— Work instruction —
Only one portion of the data is to be written out: from the line bearing "全国の三つ子ファミリー、集まれ！ (216, 2073)" through the line bearing "Akademi (626, 120)". Write it exactly as it appears.

— Input material —
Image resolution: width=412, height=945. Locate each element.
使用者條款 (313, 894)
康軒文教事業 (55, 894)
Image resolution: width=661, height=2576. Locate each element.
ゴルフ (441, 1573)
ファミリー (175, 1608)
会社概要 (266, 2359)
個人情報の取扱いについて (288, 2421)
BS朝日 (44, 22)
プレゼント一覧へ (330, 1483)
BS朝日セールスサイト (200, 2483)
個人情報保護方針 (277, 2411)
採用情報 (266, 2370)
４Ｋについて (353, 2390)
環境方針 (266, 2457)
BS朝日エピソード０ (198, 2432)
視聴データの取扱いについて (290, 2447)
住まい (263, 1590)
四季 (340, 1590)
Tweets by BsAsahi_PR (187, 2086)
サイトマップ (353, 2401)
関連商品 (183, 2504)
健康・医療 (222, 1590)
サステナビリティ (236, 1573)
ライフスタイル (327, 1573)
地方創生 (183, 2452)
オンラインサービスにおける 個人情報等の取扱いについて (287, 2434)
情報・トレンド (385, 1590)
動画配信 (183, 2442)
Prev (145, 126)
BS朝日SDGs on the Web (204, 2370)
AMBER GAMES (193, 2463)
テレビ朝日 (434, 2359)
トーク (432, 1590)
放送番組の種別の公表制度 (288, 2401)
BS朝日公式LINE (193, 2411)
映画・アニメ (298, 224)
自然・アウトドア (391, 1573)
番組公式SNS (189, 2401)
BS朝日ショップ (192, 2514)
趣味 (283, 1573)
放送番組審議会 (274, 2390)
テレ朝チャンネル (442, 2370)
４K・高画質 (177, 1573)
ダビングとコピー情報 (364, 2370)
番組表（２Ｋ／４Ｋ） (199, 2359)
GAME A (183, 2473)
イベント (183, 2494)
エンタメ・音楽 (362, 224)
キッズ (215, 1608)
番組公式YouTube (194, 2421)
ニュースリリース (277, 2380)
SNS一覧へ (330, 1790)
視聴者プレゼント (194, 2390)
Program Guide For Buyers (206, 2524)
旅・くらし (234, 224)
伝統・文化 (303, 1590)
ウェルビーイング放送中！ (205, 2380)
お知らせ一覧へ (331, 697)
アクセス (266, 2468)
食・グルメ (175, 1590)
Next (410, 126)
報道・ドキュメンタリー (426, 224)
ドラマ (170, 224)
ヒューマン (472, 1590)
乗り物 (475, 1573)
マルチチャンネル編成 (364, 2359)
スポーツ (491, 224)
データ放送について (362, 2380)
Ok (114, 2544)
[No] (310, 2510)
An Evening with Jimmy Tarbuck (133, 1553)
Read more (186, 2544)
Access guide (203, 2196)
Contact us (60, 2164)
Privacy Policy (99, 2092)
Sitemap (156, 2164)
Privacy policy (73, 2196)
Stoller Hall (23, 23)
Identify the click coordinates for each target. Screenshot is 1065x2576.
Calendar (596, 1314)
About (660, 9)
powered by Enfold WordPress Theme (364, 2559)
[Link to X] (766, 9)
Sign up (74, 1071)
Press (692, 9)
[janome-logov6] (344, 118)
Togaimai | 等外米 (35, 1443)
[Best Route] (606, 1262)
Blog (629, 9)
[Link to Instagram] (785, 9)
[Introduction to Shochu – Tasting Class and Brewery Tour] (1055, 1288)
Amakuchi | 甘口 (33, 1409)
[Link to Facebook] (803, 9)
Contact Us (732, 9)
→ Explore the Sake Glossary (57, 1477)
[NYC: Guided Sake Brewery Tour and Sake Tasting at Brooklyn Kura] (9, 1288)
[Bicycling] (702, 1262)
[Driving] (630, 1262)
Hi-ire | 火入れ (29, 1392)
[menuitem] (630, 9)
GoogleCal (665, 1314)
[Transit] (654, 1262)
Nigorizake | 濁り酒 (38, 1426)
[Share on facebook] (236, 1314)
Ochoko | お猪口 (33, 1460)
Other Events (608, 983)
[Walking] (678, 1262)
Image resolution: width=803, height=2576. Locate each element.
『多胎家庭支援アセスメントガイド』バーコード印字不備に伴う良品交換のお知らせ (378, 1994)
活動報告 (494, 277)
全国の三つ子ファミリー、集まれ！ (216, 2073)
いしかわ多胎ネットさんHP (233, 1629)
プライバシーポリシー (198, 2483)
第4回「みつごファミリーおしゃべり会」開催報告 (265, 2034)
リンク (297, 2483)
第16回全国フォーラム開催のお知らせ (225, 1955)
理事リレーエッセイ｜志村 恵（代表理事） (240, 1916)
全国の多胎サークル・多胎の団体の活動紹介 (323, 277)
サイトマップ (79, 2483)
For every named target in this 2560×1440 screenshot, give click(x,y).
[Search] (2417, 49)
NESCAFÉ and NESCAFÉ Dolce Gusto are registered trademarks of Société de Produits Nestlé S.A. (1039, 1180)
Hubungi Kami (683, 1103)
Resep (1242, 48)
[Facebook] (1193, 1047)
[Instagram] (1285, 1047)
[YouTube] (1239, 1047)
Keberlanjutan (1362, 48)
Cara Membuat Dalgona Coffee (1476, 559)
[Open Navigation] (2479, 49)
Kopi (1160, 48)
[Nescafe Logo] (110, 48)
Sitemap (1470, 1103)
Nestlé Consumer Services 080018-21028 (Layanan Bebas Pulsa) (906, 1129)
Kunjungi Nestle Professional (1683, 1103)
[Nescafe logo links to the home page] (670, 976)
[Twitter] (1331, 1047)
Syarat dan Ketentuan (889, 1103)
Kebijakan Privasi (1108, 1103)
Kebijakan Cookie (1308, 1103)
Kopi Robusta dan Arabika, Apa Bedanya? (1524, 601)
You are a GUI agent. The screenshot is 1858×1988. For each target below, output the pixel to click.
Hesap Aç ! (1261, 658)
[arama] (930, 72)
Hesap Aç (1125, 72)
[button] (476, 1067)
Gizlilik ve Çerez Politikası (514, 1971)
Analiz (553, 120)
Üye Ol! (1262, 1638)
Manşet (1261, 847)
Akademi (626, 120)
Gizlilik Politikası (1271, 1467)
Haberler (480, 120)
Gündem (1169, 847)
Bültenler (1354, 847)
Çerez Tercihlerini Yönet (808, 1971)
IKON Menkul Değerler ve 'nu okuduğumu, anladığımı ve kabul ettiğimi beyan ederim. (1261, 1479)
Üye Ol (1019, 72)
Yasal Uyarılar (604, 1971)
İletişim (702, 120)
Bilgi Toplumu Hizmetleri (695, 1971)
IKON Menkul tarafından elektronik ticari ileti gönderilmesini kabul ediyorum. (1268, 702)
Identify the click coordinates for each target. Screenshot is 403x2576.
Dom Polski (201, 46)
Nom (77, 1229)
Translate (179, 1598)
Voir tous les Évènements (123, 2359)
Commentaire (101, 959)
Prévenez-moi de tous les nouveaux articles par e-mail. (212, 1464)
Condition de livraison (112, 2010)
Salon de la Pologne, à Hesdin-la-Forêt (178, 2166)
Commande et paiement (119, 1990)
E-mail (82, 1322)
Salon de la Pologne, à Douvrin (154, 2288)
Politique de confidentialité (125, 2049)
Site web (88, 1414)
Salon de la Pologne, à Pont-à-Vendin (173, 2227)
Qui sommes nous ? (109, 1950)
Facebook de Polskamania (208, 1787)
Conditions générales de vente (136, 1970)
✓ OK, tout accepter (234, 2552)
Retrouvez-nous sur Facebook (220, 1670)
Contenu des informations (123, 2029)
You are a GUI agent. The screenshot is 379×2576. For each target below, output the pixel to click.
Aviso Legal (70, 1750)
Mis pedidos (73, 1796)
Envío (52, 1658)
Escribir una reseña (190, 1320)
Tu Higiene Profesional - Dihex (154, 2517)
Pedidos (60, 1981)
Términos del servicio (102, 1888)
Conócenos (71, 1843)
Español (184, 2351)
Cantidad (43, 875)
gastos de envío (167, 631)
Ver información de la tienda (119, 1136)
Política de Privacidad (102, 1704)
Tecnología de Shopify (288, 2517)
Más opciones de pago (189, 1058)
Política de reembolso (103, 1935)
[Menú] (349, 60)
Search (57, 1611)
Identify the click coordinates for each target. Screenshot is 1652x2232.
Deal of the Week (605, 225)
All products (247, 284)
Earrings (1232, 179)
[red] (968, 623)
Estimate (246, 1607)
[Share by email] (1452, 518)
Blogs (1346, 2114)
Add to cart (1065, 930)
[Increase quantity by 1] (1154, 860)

— Solved exercise —
全国の三つ子ファミリー、集まれ！ (216, 2073)
いしかわ多胎ネットさんHP (233, 1629)
プライバシーポリシー (198, 2483)
第4回「みつごファミリーおしゃべり会」開催報告 (265, 2034)
リンク (297, 2483)
第16回全国フォーラム開催のお知らせ (225, 1955)
理事リレーエッセイ｜志村 恵（代表理事） (240, 1916)
全国の多胎サークル・多胎の団体の活動紹介 (323, 277)
サイトマップ (79, 2483)
For every named target in this 2560×1440 screenshot, give click(x,y).
[Search] (2417, 49)
NESCAFÉ and NESCAFÉ Dolce Gusto are registered trademarks of Société de Produits Nestlé S.A. (1039, 1180)
Hubungi Kami (683, 1103)
Resep (1242, 48)
[Facebook] (1193, 1047)
[Instagram] (1285, 1047)
[YouTube] (1239, 1047)
Keberlanjutan (1362, 48)
Cara Membuat Dalgona Coffee (1476, 559)
[Open Navigation] (2479, 49)
Kopi (1160, 48)
[Nescafe Logo] (110, 48)
Sitemap (1470, 1103)
Nestlé Consumer Services 080018-21028 (Layanan Bebas Pulsa) (906, 1129)
Kunjungi Nestle Professional (1683, 1103)
[Nescafe logo links to the home page] (670, 976)
[Twitter] (1331, 1047)
Syarat dan Ketentuan (889, 1103)
Kebijakan Privasi (1108, 1103)
Kebijakan Cookie (1308, 1103)
Kopi Robusta dan Arabika, Apa Bedanya? (1524, 601)
You are a GUI agent. The screenshot is 1858×1988. For each target below, output the pixel to click.
Hesap Aç ! (1261, 658)
[arama] (930, 72)
Hesap Aç (1125, 72)
[button] (476, 1067)
Gizlilik ve Çerez Politikası (514, 1971)
Analiz (553, 120)
Üye Ol! (1262, 1638)
Manşet (1261, 847)
Akademi (626, 120)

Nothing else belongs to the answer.